Once you have read the listing, write it all out exactly.

Recorded information:
# # #
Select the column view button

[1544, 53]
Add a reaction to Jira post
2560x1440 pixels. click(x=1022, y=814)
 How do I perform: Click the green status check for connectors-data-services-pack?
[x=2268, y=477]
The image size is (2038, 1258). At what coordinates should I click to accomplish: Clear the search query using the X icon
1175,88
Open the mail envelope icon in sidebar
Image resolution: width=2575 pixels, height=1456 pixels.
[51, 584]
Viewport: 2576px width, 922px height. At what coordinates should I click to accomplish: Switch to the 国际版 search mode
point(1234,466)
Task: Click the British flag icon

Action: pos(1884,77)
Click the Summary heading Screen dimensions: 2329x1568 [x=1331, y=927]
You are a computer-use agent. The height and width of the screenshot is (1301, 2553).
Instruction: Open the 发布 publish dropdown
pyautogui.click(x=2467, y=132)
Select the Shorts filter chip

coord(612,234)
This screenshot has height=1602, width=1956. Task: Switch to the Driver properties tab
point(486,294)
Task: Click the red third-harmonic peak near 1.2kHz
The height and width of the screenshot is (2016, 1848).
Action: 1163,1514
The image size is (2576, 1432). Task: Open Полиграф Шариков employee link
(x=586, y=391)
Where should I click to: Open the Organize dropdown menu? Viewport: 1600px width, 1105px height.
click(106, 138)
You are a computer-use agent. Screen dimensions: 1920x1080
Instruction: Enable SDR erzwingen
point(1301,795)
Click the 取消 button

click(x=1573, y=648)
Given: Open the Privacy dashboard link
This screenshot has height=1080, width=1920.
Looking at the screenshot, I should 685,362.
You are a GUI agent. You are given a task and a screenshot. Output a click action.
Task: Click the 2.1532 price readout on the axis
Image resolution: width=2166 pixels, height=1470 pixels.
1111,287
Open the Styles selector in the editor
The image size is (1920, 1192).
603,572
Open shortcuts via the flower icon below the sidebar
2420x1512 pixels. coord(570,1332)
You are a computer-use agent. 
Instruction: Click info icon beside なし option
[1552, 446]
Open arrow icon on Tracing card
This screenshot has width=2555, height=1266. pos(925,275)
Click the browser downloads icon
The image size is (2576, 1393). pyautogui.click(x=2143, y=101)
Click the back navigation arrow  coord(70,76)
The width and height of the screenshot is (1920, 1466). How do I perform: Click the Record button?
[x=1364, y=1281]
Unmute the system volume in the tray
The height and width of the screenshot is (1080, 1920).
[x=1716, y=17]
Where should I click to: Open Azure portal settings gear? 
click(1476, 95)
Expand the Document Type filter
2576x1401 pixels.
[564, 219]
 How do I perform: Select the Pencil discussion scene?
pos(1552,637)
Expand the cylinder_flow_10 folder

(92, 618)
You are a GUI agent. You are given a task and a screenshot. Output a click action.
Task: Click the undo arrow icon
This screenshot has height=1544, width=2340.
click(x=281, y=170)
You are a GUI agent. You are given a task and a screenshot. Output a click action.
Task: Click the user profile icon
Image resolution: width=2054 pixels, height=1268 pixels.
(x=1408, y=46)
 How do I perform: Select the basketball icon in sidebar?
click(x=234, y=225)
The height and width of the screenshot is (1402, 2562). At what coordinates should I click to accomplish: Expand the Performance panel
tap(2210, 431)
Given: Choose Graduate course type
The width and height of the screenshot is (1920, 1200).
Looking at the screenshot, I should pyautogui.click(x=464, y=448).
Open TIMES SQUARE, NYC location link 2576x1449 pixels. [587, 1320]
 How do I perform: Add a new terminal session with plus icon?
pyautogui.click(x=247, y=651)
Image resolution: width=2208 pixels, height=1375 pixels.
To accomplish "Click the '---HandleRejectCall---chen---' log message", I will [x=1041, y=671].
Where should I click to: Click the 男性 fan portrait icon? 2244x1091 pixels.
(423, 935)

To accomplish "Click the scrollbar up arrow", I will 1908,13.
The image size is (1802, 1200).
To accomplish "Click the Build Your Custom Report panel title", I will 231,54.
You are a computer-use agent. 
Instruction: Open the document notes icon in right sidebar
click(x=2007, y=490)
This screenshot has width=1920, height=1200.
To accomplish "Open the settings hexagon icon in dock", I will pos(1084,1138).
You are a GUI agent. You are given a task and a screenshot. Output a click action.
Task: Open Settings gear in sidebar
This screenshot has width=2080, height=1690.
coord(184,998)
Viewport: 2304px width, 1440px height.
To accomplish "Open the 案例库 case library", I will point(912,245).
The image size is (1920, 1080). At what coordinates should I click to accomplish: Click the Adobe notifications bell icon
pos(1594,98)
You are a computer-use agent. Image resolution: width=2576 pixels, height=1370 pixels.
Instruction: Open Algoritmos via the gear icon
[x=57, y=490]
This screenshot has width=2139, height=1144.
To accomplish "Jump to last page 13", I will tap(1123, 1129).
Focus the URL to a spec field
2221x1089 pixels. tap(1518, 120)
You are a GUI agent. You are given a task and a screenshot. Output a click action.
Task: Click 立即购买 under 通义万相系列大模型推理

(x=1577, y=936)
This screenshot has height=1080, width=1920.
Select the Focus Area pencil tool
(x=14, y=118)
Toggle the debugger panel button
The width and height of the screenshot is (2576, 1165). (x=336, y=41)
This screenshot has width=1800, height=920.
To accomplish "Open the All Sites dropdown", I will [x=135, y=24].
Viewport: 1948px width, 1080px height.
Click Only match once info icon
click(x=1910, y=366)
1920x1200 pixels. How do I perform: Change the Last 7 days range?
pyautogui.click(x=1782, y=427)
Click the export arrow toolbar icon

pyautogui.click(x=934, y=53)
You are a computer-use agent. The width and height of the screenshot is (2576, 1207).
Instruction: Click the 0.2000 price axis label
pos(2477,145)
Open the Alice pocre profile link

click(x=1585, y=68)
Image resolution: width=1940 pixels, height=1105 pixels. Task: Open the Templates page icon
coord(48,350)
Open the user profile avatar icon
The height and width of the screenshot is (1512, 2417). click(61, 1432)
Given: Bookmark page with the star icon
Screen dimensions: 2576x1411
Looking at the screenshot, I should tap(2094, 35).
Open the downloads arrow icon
# # #
Response below:
Select the column view button

[1544, 53]
Add a reaction to Jira post
2560x1440 pixels. click(x=1022, y=814)
 How do I perform: Click the green status check for connectors-data-services-pack?
[x=2268, y=477]
The image size is (2038, 1258). At what coordinates should I click to accomplish: Clear the search query using the X icon
1175,88
Open the mail envelope icon in sidebar
Image resolution: width=2575 pixels, height=1456 pixels.
[51, 584]
Viewport: 2576px width, 922px height. At what coordinates should I click to accomplish: Switch to the 国际版 search mode
point(1234,466)
Task: Click the British flag icon

Action: pos(1884,77)
Click the Summary heading Screen dimensions: 2329x1568 [x=1331, y=927]
You are a computer-use agent. The height and width of the screenshot is (1301, 2553).
Instruction: Open the 发布 publish dropdown
pyautogui.click(x=2467, y=132)
Select the Shorts filter chip

coord(612,234)
This screenshot has height=1602, width=1956. Task: Switch to the Driver properties tab
point(486,294)
Task: Click the red third-harmonic peak near 1.2kHz
The height and width of the screenshot is (2016, 1848).
Action: 1163,1514
The image size is (2576, 1432). Task: Open Полиграф Шариков employee link
(x=586, y=391)
Where should I click to: Open the Organize dropdown menu? Viewport: 1600px width, 1105px height.
click(106, 138)
You are a computer-use agent. Screen dimensions: 1920x1080
Instruction: Enable SDR erzwingen
point(1301,795)
Click the 取消 button

click(x=1573, y=648)
Given: Open the Privacy dashboard link
This screenshot has height=1080, width=1920.
Looking at the screenshot, I should 685,362.
You are a GUI agent. You are given a task and a screenshot. Output a click action.
Task: Click the 2.1532 price readout on the axis
Image resolution: width=2166 pixels, height=1470 pixels.
1111,287
Open the Styles selector in the editor
The image size is (1920, 1192).
603,572
Open shortcuts via the flower icon below the sidebar
2420x1512 pixels. coord(570,1332)
You are a computer-use agent. 
Instruction: Click info icon beside なし option
[1552, 446]
Open arrow icon on Tracing card
This screenshot has width=2555, height=1266. pos(925,275)
Click the browser downloads icon
The image size is (2576, 1393). pyautogui.click(x=2143, y=101)
Click the back navigation arrow  coord(70,76)
The width and height of the screenshot is (1920, 1466). How do I perform: Click the Record button?
[x=1364, y=1281]
Unmute the system volume in the tray
The height and width of the screenshot is (1080, 1920).
[x=1716, y=17]
Where should I click to: Open Azure portal settings gear? 
click(1476, 95)
Expand the Document Type filter
2576x1401 pixels.
[564, 219]
 How do I perform: Select the Pencil discussion scene?
pos(1552,637)
Expand the cylinder_flow_10 folder

(92, 618)
You are a GUI agent. You are given a task and a screenshot. Output a click action.
Task: Click the undo arrow icon
This screenshot has height=1544, width=2340.
click(x=281, y=170)
You are a GUI agent. You are given a task and a screenshot. Output a click action.
Task: Click the user profile icon
Image resolution: width=2054 pixels, height=1268 pixels.
(x=1408, y=46)
 How do I perform: Select the basketball icon in sidebar?
click(x=234, y=225)
The height and width of the screenshot is (1402, 2562). At what coordinates should I click to accomplish: Expand the Performance panel
tap(2210, 431)
Given: Choose Graduate course type
The width and height of the screenshot is (1920, 1200).
Looking at the screenshot, I should pyautogui.click(x=464, y=448).
Open TIMES SQUARE, NYC location link 2576x1449 pixels. [587, 1320]
 How do I perform: Add a new terminal session with plus icon?
pyautogui.click(x=247, y=651)
Image resolution: width=2208 pixels, height=1375 pixels.
To accomplish "Click the '---HandleRejectCall---chen---' log message", I will [x=1041, y=671].
Where should I click to: Click the 男性 fan portrait icon? 2244x1091 pixels.
(423, 935)

To accomplish "Click the scrollbar up arrow", I will 1908,13.
The image size is (1802, 1200).
To accomplish "Click the Build Your Custom Report panel title", I will 231,54.
You are a computer-use agent. 
Instruction: Open the document notes icon in right sidebar
click(x=2007, y=490)
This screenshot has width=1920, height=1200.
To accomplish "Open the settings hexagon icon in dock", I will pos(1084,1138).
You are a GUI agent. You are given a task and a screenshot. Output a click action.
Task: Open Settings gear in sidebar
This screenshot has width=2080, height=1690.
coord(184,998)
Viewport: 2304px width, 1440px height.
To accomplish "Open the 案例库 case library", I will point(912,245).
The image size is (1920, 1080). At what coordinates should I click to accomplish: Click the Adobe notifications bell icon
pos(1594,98)
You are a computer-use agent. Image resolution: width=2576 pixels, height=1370 pixels.
Instruction: Open Algoritmos via the gear icon
[x=57, y=490]
This screenshot has width=2139, height=1144.
To accomplish "Jump to last page 13", I will tap(1123, 1129).
Focus the URL to a spec field
2221x1089 pixels. tap(1518, 120)
You are a GUI agent. You are given a task and a screenshot. Output a click action.
Task: Click 立即购买 under 通义万相系列大模型推理

(x=1577, y=936)
This screenshot has height=1080, width=1920.
Select the Focus Area pencil tool
(x=14, y=118)
Toggle the debugger panel button
The width and height of the screenshot is (2576, 1165). (x=336, y=41)
This screenshot has width=1800, height=920.
To accomplish "Open the All Sites dropdown", I will [x=135, y=24].
Viewport: 1948px width, 1080px height.
Click Only match once info icon
click(x=1910, y=366)
1920x1200 pixels. How do I perform: Change the Last 7 days range?
pyautogui.click(x=1782, y=427)
Click the export arrow toolbar icon

pyautogui.click(x=934, y=53)
You are a computer-use agent. The width and height of the screenshot is (2576, 1207).
Instruction: Click the 0.2000 price axis label
pos(2477,145)
Open the Alice pocre profile link

click(x=1585, y=68)
Image resolution: width=1940 pixels, height=1105 pixels. Task: Open the Templates page icon
coord(48,350)
Open the user profile avatar icon
The height and width of the screenshot is (1512, 2417). click(61, 1432)
Given: Bookmark page with the star icon
Screen dimensions: 2576x1411
Looking at the screenshot, I should tap(2094, 35).
Open the downloads arrow icon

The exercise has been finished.